Task objective
Please copy every record below exactly, but leave the pictures out.

Screenshot grounding data
⟨

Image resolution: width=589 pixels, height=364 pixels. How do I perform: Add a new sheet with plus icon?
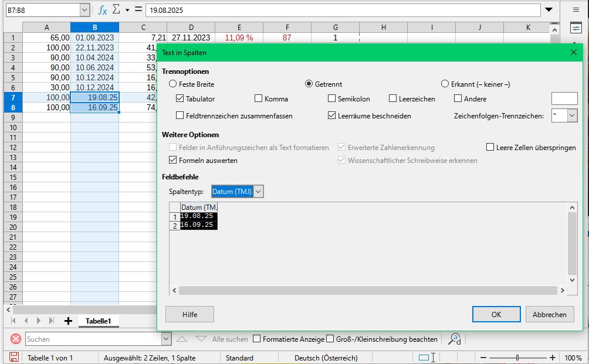(x=68, y=321)
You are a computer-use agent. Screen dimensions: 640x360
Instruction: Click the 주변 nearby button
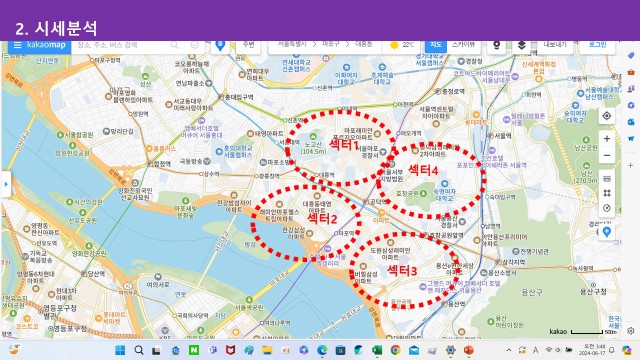[x=248, y=45]
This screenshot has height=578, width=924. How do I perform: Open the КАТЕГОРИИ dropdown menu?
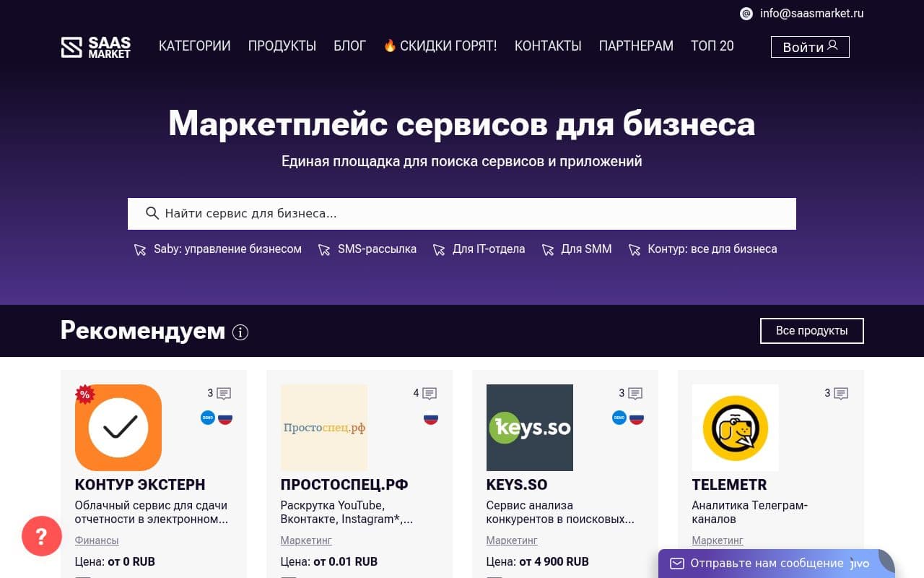click(x=194, y=46)
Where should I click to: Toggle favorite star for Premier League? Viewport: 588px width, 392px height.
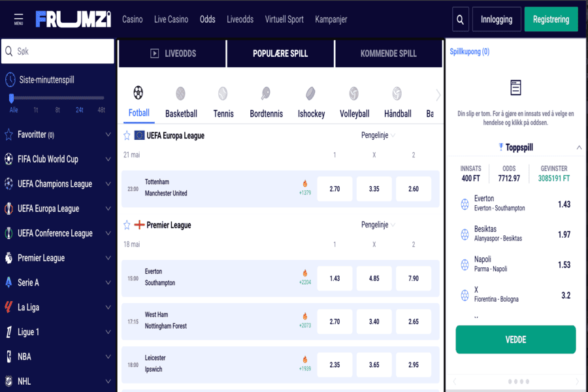127,225
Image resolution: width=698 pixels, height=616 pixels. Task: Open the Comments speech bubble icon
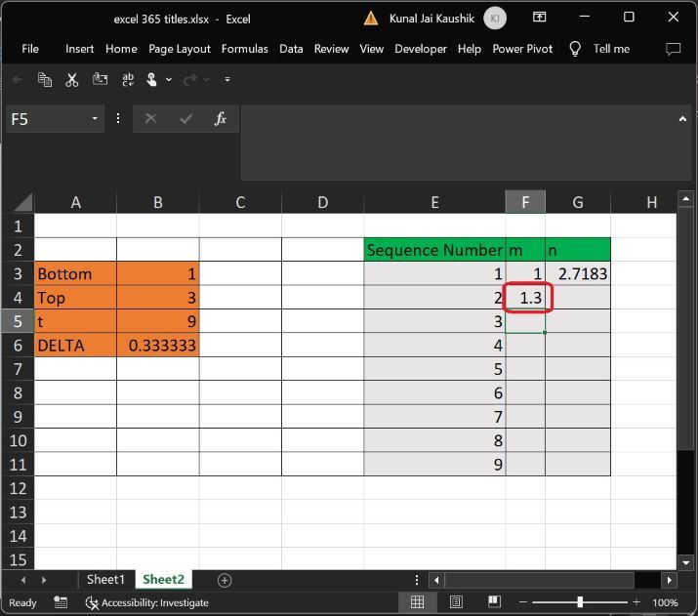click(673, 49)
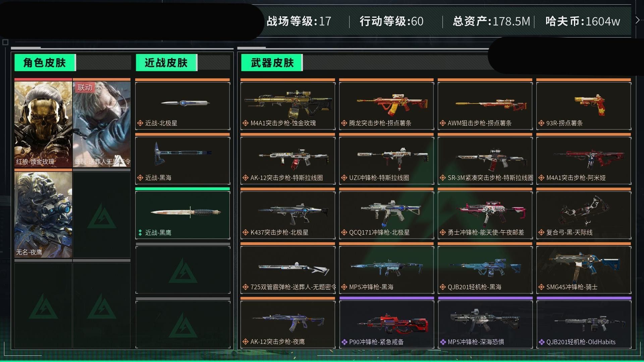Choose the 无名-夜鹰 character skin
Screen dimensions: 644x362
click(x=43, y=215)
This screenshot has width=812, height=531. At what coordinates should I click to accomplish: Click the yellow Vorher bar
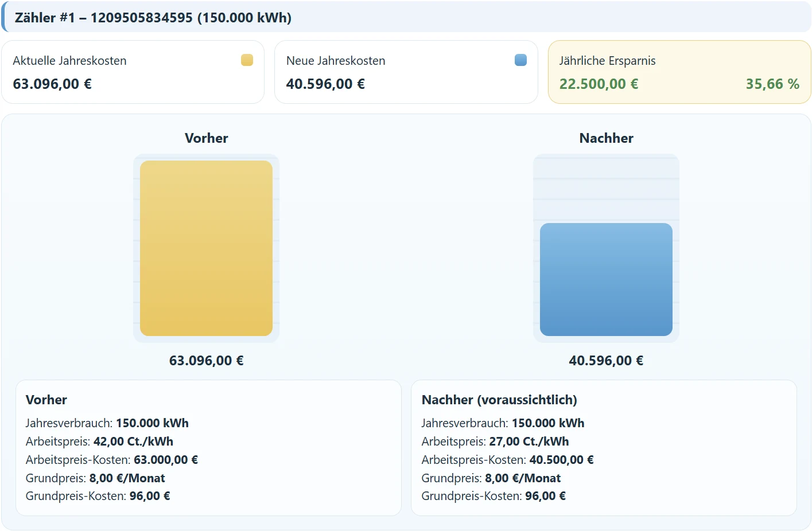pos(206,248)
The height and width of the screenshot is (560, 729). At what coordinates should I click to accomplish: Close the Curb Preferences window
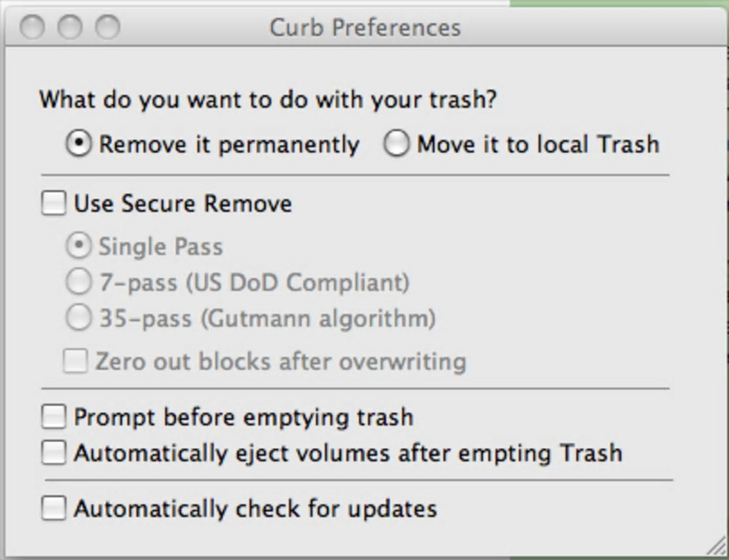[x=32, y=28]
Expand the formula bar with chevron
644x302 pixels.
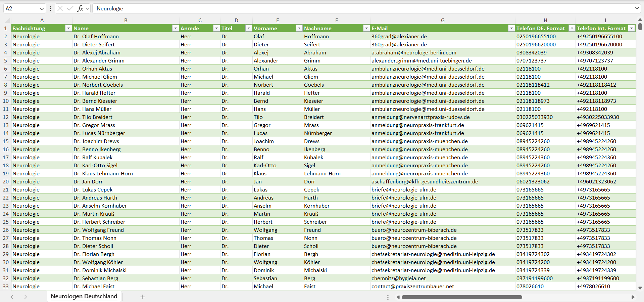point(637,8)
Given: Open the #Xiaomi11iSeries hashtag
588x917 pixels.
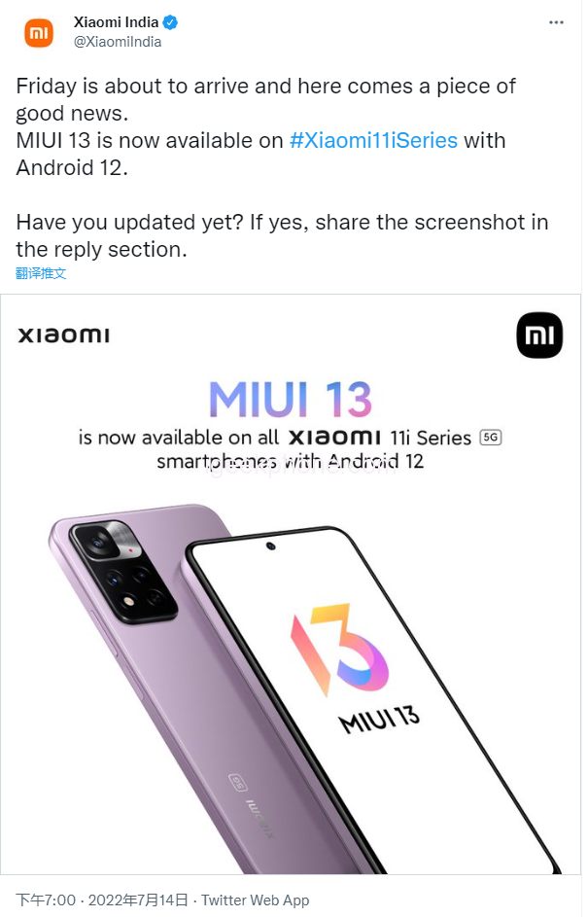Looking at the screenshot, I should [373, 140].
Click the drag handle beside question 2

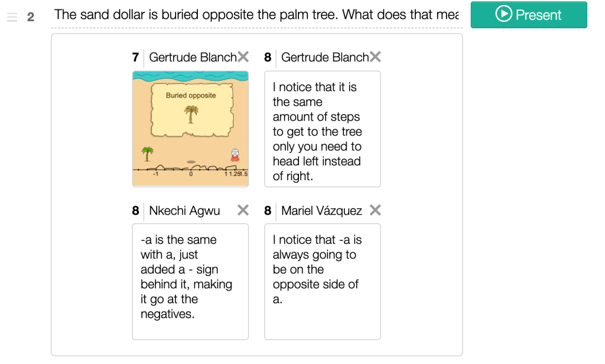pos(12,17)
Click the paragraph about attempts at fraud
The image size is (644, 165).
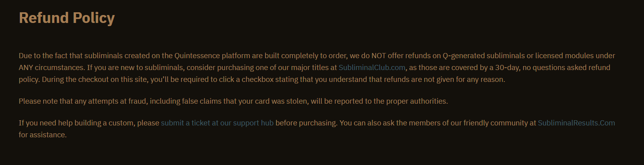(233, 101)
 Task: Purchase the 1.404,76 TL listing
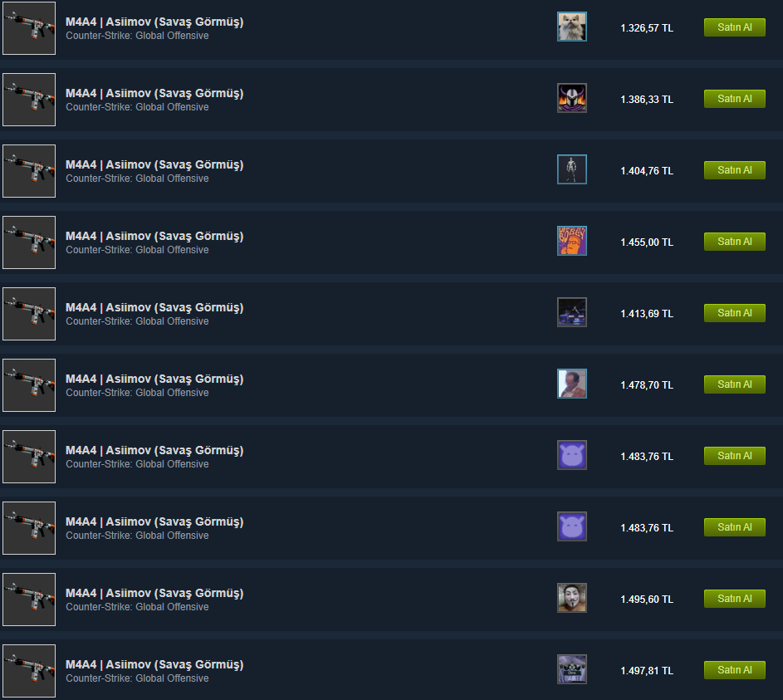pos(735,170)
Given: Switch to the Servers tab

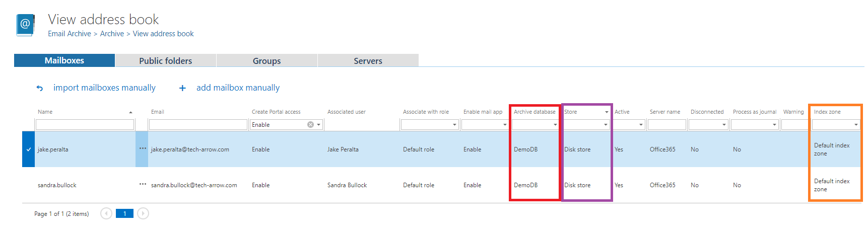Looking at the screenshot, I should 368,61.
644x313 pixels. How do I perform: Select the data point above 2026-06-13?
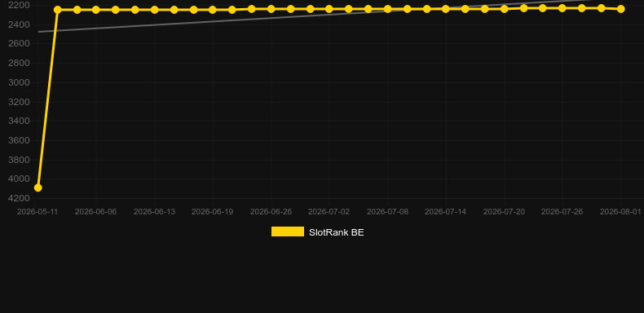tap(154, 10)
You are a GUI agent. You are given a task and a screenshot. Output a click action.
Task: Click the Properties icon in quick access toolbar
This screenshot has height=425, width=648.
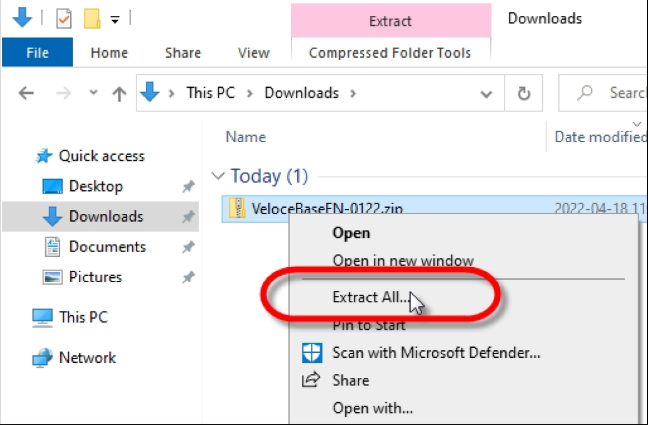pos(64,18)
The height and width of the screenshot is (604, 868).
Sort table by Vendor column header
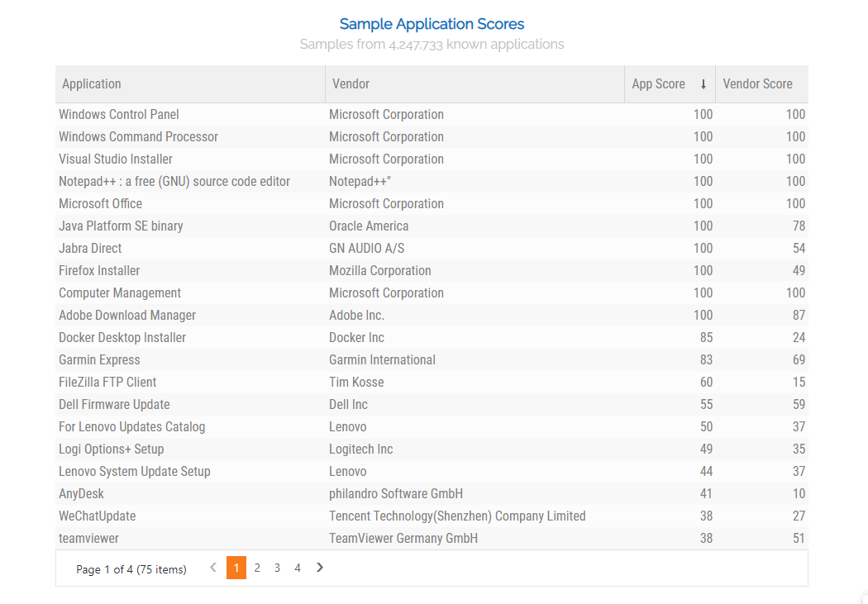(x=351, y=84)
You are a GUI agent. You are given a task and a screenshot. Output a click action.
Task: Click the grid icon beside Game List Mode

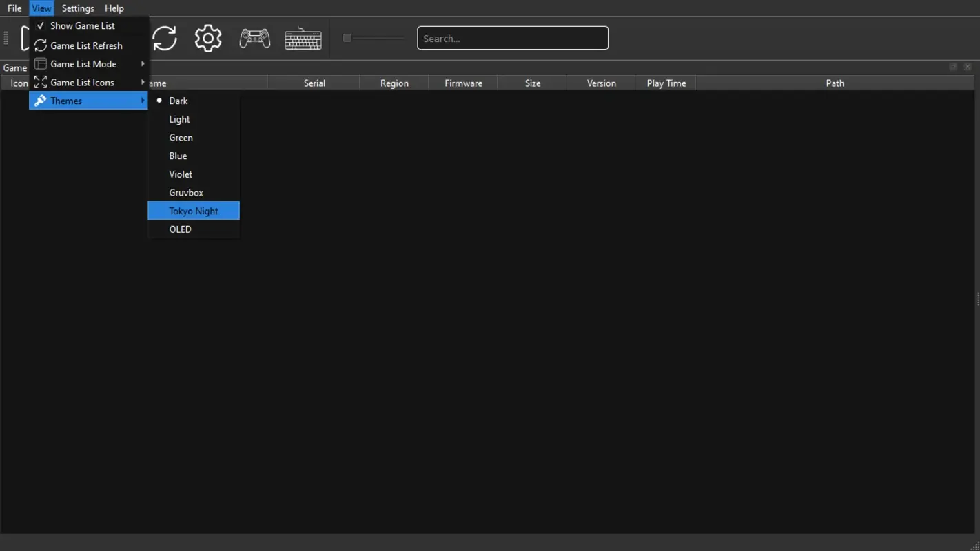pyautogui.click(x=41, y=63)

⟩

Answer to this exercise
Image resolution: width=589 pixels, height=364 pixels. How do I perform: Add a new sheet with plus icon?
(x=68, y=321)
You are a computer-use agent. Screen dimensions: 640x360
Instruction: Click the 주변 nearby button
[x=248, y=45]
This screenshot has height=578, width=924. How do I perform: Open the КАТЕГОРИИ dropdown menu?
click(x=194, y=46)
Where should I click to: Toggle favorite star for Premier League? Viewport: 588px width, 392px height.
127,225
Image resolution: width=698 pixels, height=616 pixels. Task: Open the Comments speech bubble icon
click(673, 49)
Choose the 无名-夜鹰 character skin
Screen dimensions: 644x362
click(x=43, y=215)
This screenshot has width=812, height=531. At what coordinates should I click to accomplish: Click the yellow Vorher bar
pos(206,248)
The height and width of the screenshot is (560, 729). At what coordinates should I click to accomplish: Close the Curb Preferences window
[x=32, y=28]
Expand the formula bar with chevron
644x302 pixels.
point(637,8)
Given: Open the #Xiaomi11iSeries hashtag
588x917 pixels.
Looking at the screenshot, I should [373, 140].
Click the drag handle beside question 2

pos(12,17)
Click the paragraph about attempts at fraud
The image size is (644, 165).
(233, 101)
 Task: Purchase the 1.404,76 TL listing
pos(735,170)
Given: Switch to the Servers tab

Looking at the screenshot, I should 368,61.
644x313 pixels. How do I perform: Select the data point above 2026-06-13?
tap(154, 10)
You are a GUI agent. You are given a task and a screenshot. Output a click action.
Task: Click the Properties icon in quick access toolbar
This screenshot has height=425, width=648.
pos(64,18)
The height and width of the screenshot is (604, 868).
Sort table by Vendor column header
(x=351, y=84)
You are a GUI agent. You are given a task and a screenshot. Output a click action.
Task: Click the grid icon beside Game List Mode

pyautogui.click(x=41, y=63)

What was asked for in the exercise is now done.